When Ybor City business La Segunda Bakery announced in early July that it would open a café in St. Petersburg and serve its Cuban bread, flaky guava pastries, hearty Cuban sandwiches, and fresh-roasted coffees, the online reaction was swift.
“Yahoo!!!,” Lisa Richardson-Nugent commented on La Segunda’s Facebook page. “Best news ever!”
“Congratulations!” Mike Fitzgerald said under the same post. “World domination is in your future.”
The response was appropriate. It isn’t every day a 106-year-old Tampa icon jumps across the bay. The expansion is one of several moves that fourth-generation family owner Copeland More has made in the past decade to adapt to modern customer appetites.
Expected to open in late 2021, the new bakery and café at 2436 4th St. N., on the corner of 25th Avenue and 4th Street, will be the company’s third location, with 80 seats split between indoor dining room and outdoor patio.
The St. Petersburg café will be more oriented to grab-and-go orders, delivery, and catering, unlike the company’s first café, which opened on Kennedy Boulevard in Tampa in 2018 with a larger dining room and coffee bar. St. Pete will join the Kennedy Boulevard and Ybor flagship in offering delivery though DoorDash.
A new website and online ordering experience is in the works. Delivery customers will still order through the La Segunda website, with DoorDash transporting the food.
“We learned a lot from the Kennedy opening,” More said.
The St. Petersburg location will have the same menu as the Kennedy Location, which focuses on breakfast items, bakery goodies, sandwiches, salads, and coffees. There is an abundance of restaurants in that stretch of 4th Street, but not many offering sandwiches and almost none that are locally based.
“When we were looking at that area and going to restaurants there, it seemed people were coming in, grabbing, and leaving,” More said. “It was all digital and fast-paced. We’re going to tailor it to that customer specifically.”
What won’t change are the flavors. The trademark crusty-yet-tender Cuban bread with the palmetto leaf split in the top that takes eight to 10 hours to create. The Naviera coffees roasted in Tampa. Squares of pillowy scacciata baked with sauce and cheese on top. Guava and cheese turnovers full of delicate pastry layers and sweet, creamy goodness.
“A lot of people don’t realize that the food indigenous to Ybor City is really our brand and our flavor,” More says.
“The No. 1 complaint on Yelp is, ‘I came to your bakery and it’s not a Cuban bakery.
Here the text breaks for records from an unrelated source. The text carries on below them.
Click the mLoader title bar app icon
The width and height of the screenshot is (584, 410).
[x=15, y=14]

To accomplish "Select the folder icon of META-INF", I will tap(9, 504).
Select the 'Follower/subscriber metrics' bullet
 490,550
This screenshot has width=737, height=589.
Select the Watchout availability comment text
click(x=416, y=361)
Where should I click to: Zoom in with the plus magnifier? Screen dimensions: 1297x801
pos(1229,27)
This is not how they are in Miami,’” he says. “That’s exactly right. We’re not a Cuban bakery. We’re an Ybor City bakery.
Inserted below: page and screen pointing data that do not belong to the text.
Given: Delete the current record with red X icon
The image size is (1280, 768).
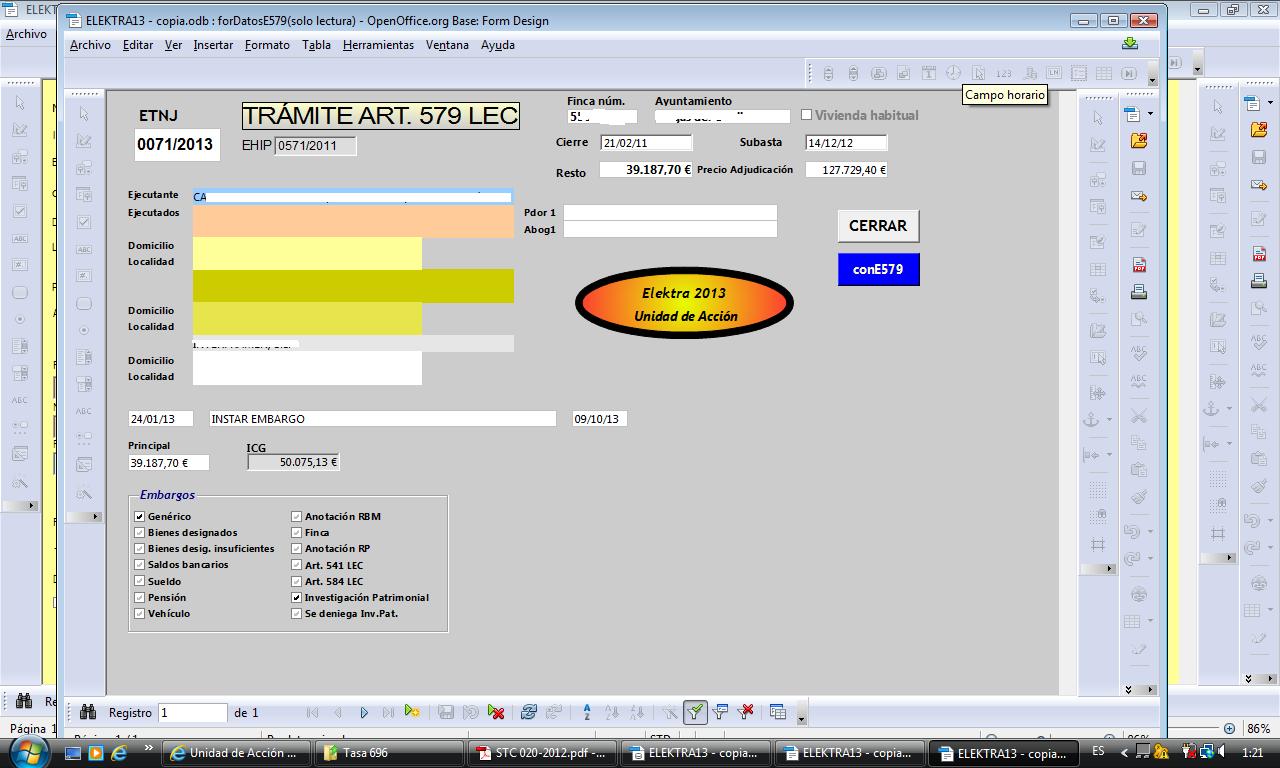Looking at the screenshot, I should coord(496,712).
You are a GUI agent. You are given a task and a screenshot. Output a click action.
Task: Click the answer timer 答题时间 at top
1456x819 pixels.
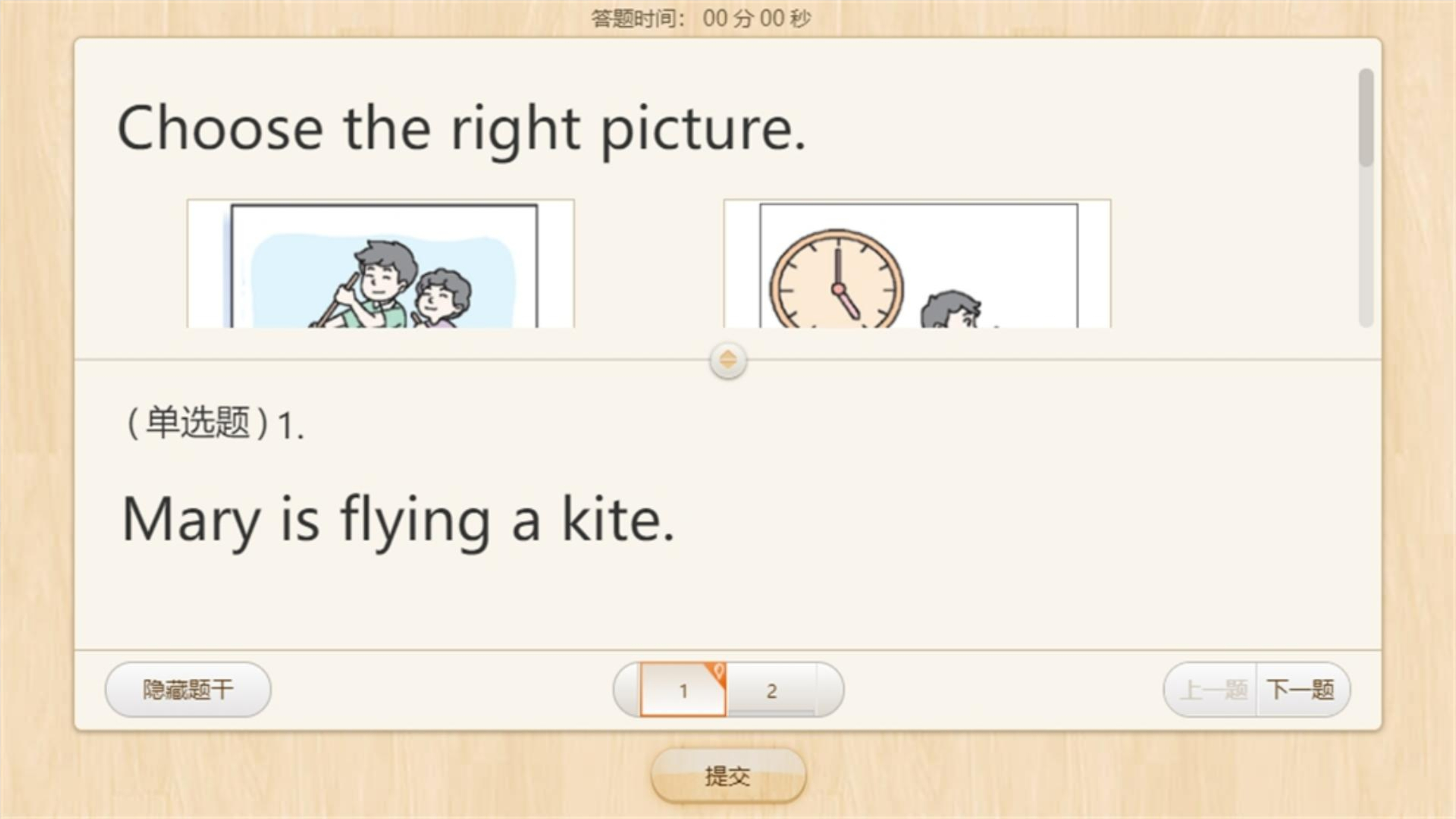701,19
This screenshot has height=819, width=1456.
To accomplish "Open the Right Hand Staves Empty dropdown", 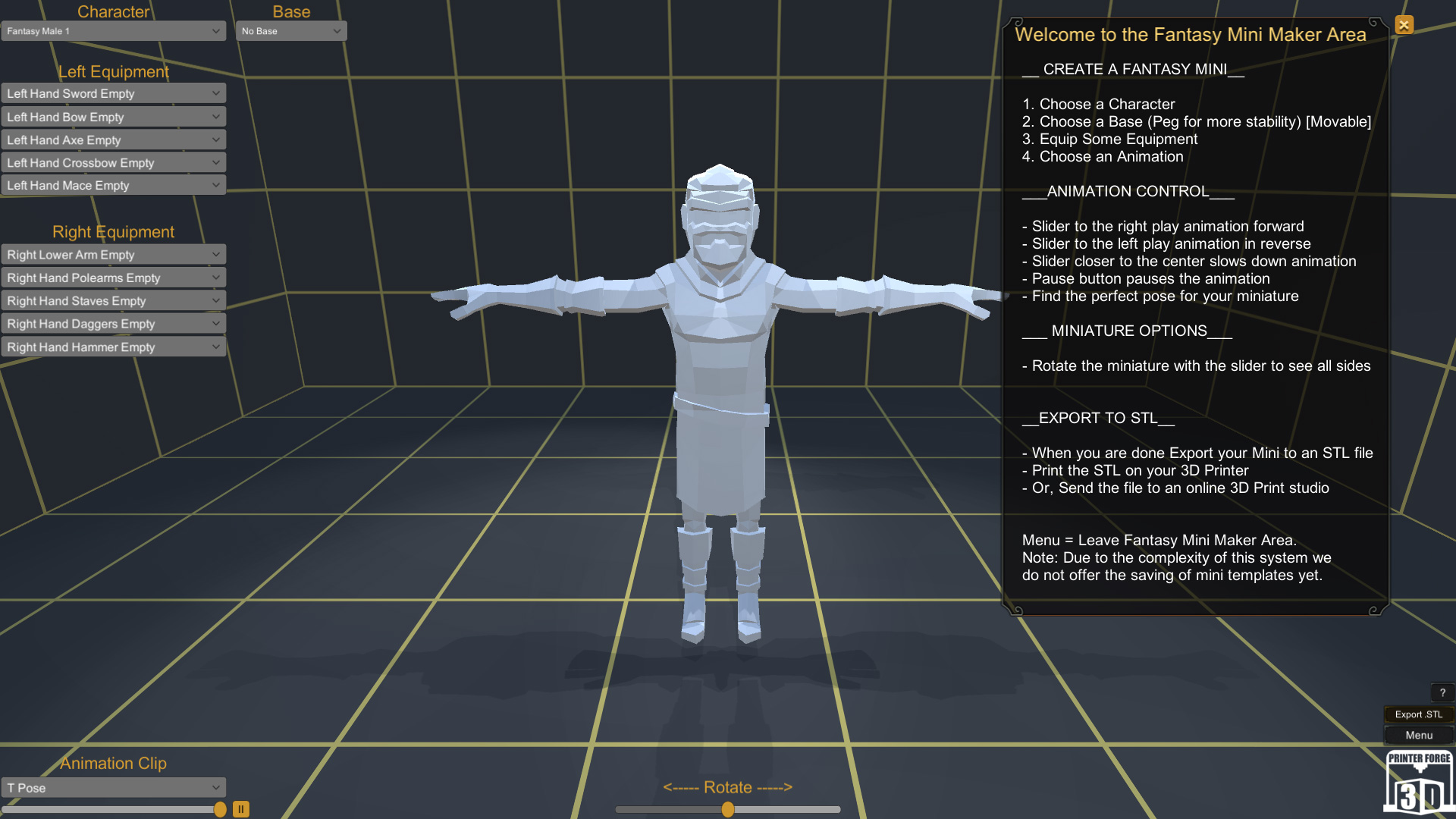I will pyautogui.click(x=114, y=300).
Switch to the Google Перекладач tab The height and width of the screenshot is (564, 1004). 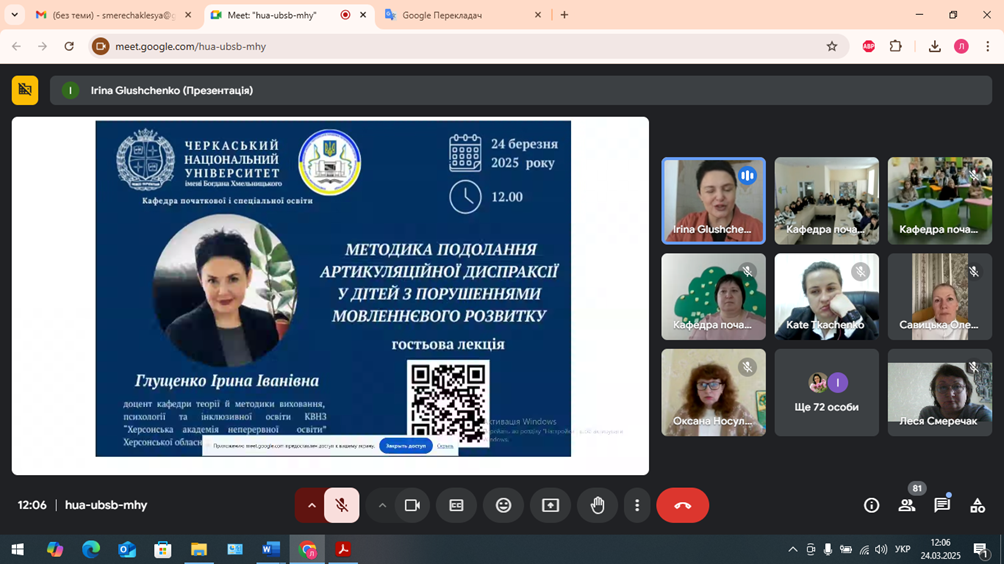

The most important thing in building the St. Pete café is “to communicate Ybor.” That’s why you’ll see the red brick walls and the wrought iron in the decor, says interior designer Ginger Shaw. That includes using the globe lighting and directional street signs similar to what you’ll see above sidewalks on Seventh Avenue.
Visually, it helps customers who have never been to Ybor City understand its legacy and flavors. That makes it easier to explain the food and why the bakery differs from a Miami Cuban-style bakery and all the other bakeries we compete with.
“It’s what sets us apart,” More says. “We’re excited to bring that to St. Pete.”